▶ _Assignment_
Could you set down the listing below exactly and omit its images?
(Information given begins)
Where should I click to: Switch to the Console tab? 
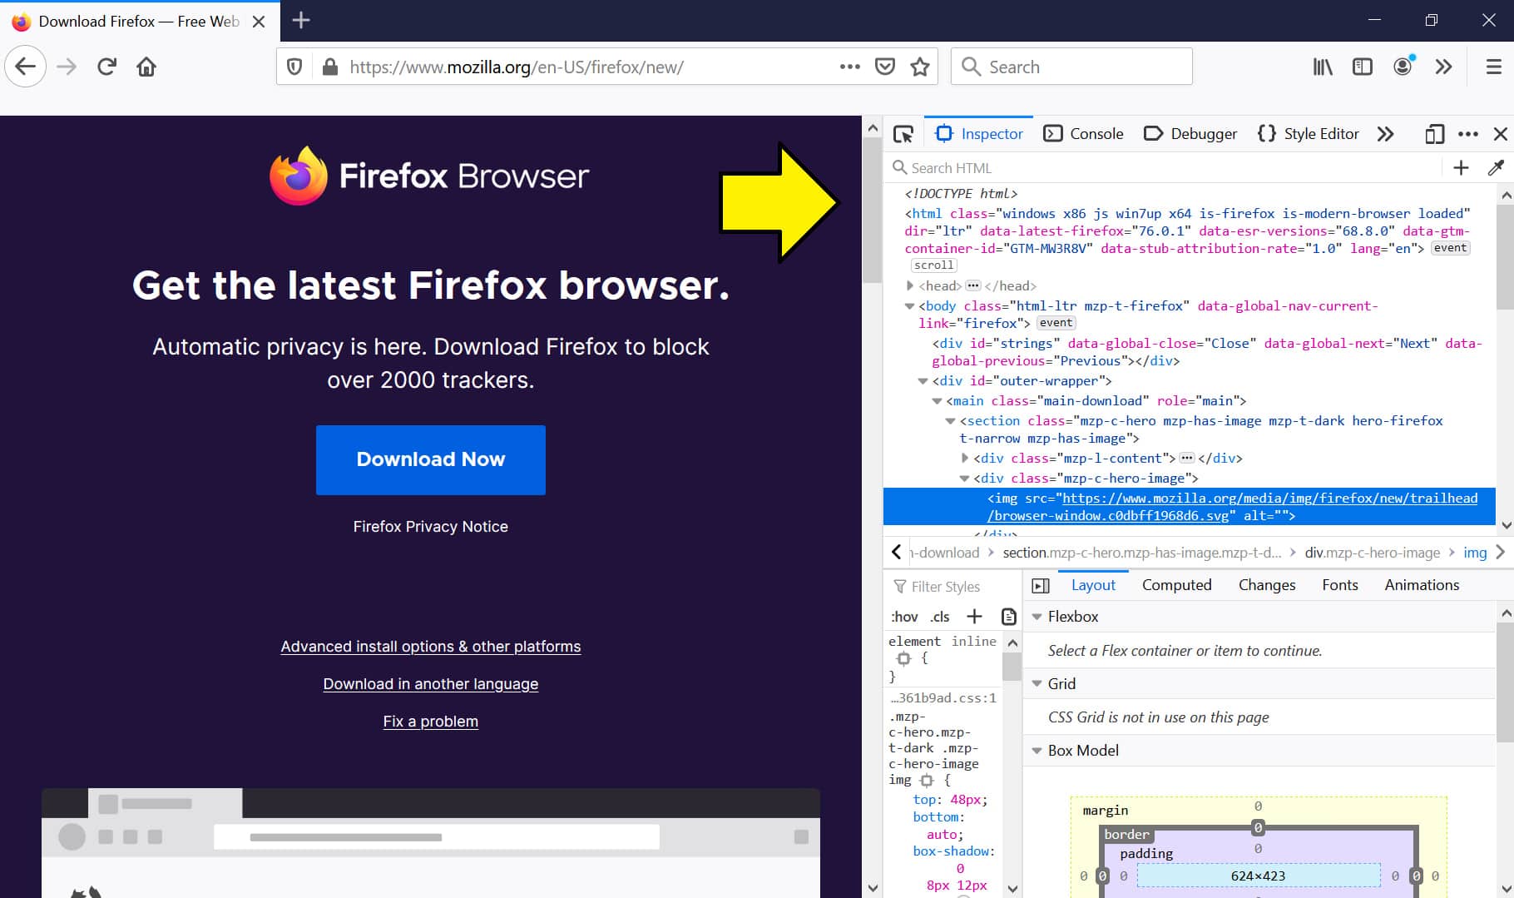(1082, 133)
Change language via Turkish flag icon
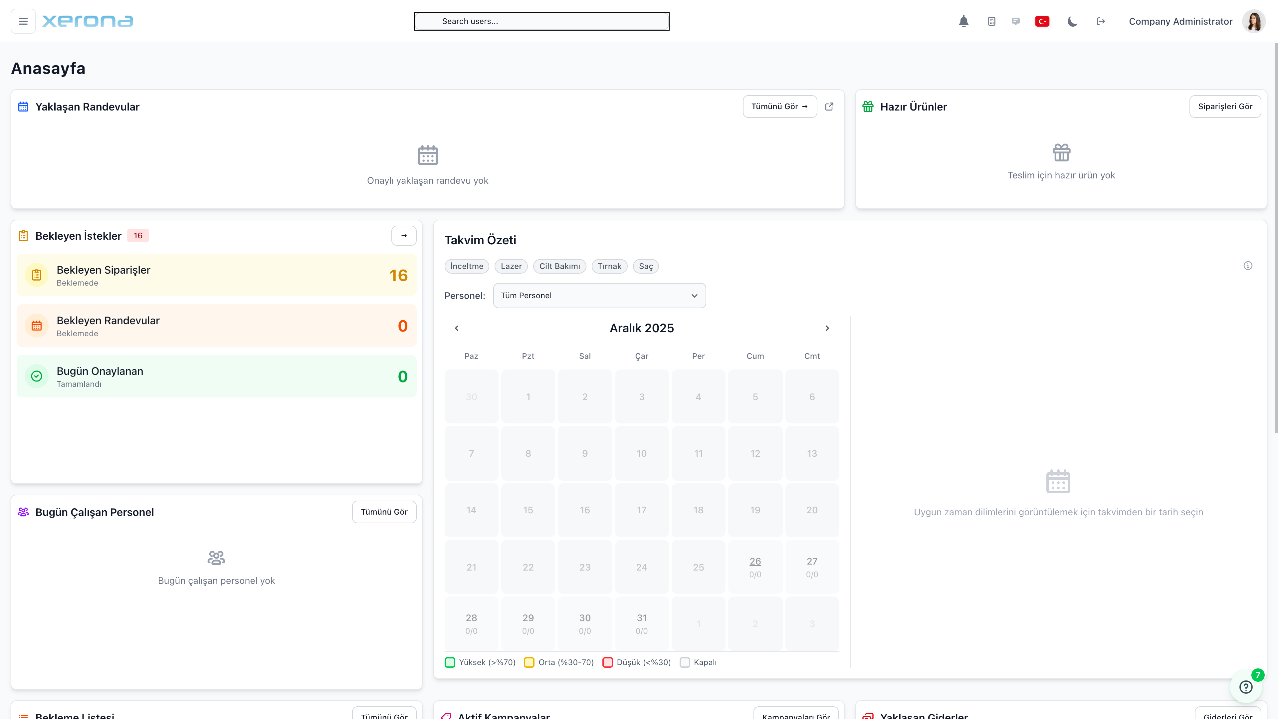 click(x=1042, y=21)
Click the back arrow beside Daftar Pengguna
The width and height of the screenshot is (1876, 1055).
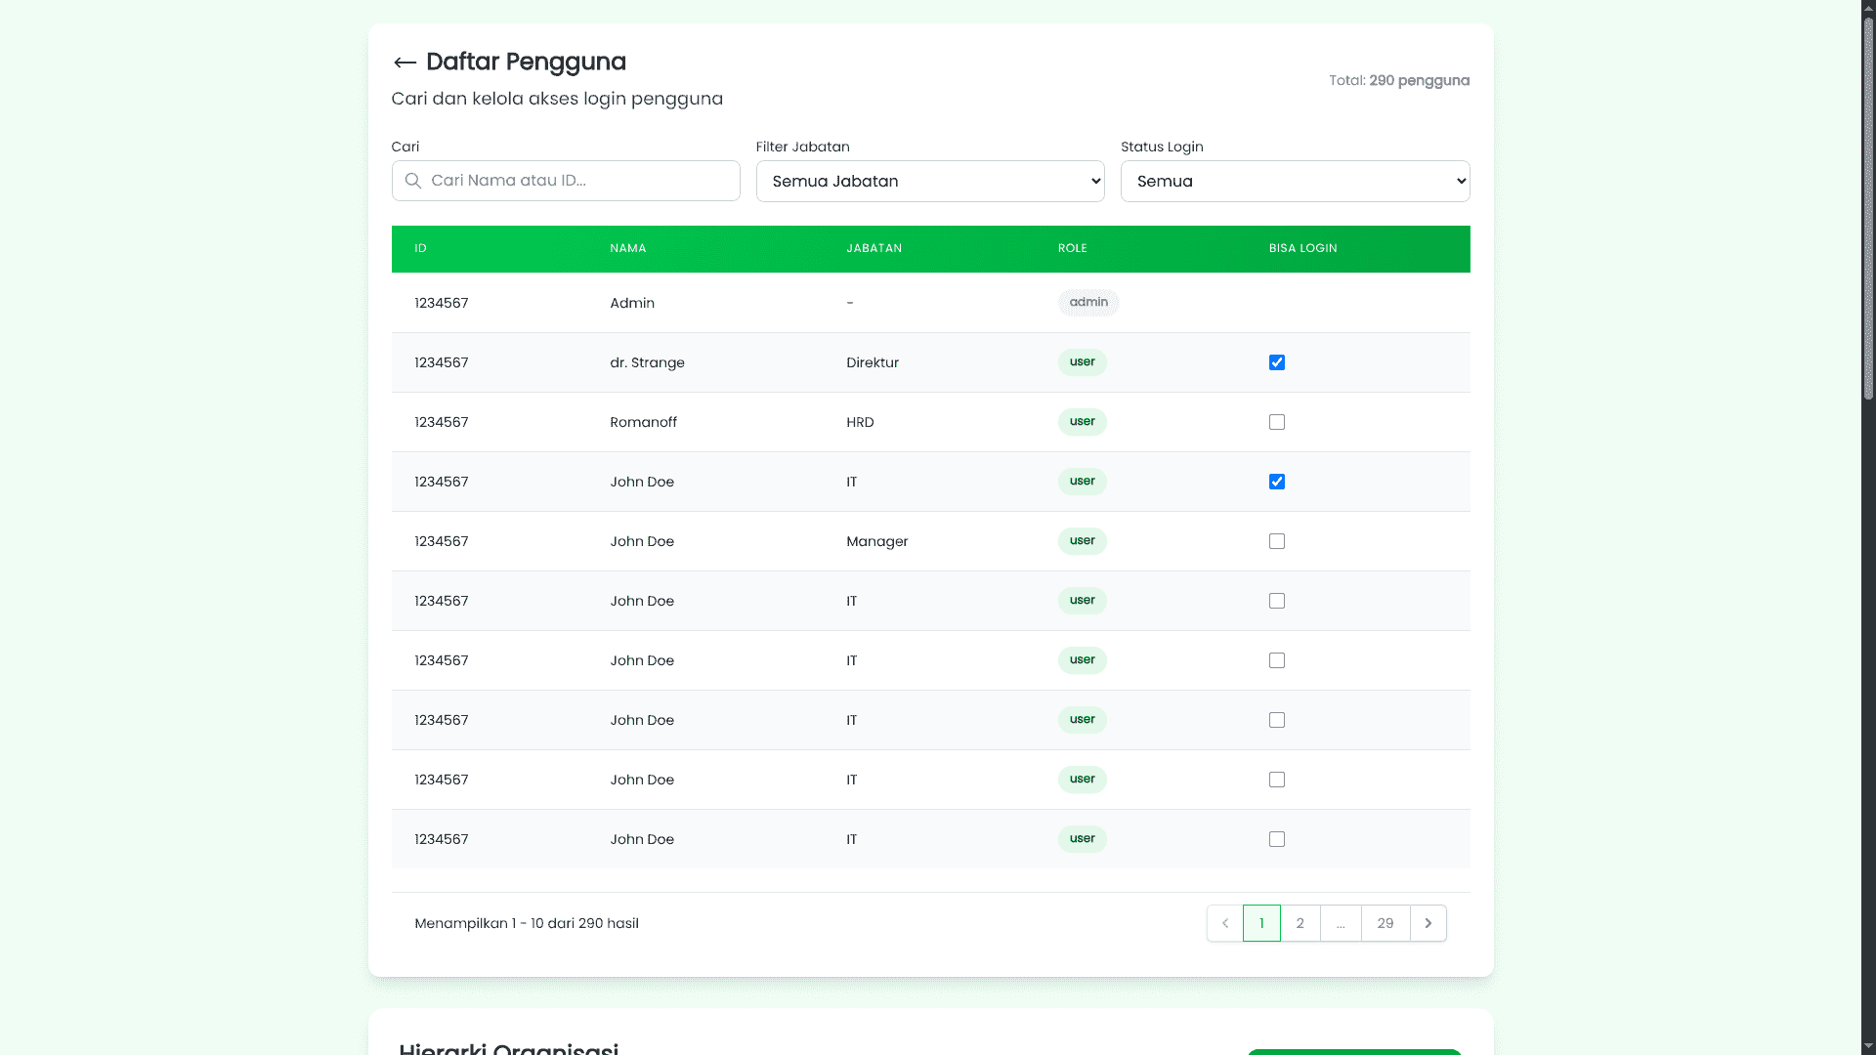(x=406, y=62)
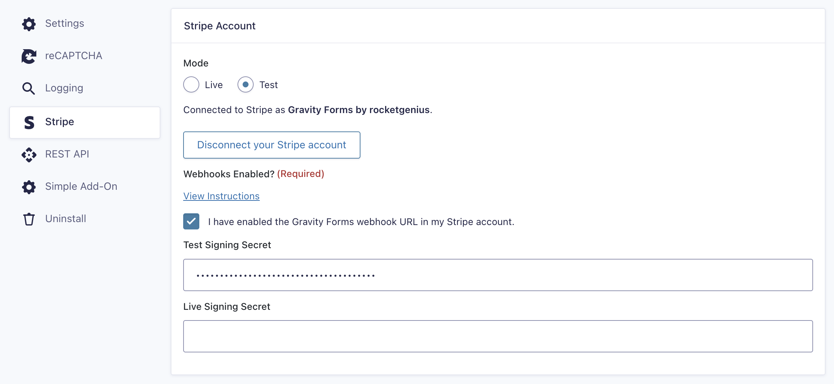834x384 pixels.
Task: Open the Settings page from the sidebar
Action: point(65,23)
(Information given ends)
▶ _Result of the exercise_
Where should I click to: Switch to the Console tab? 
(1082, 133)
Change language via Turkish flag icon
 click(x=1042, y=21)
Click the back arrow beside Daftar Pengguna
The width and height of the screenshot is (1876, 1055).
(x=406, y=62)
834x384 pixels.
Task: Open the Settings page from the sidebar
Action: point(65,23)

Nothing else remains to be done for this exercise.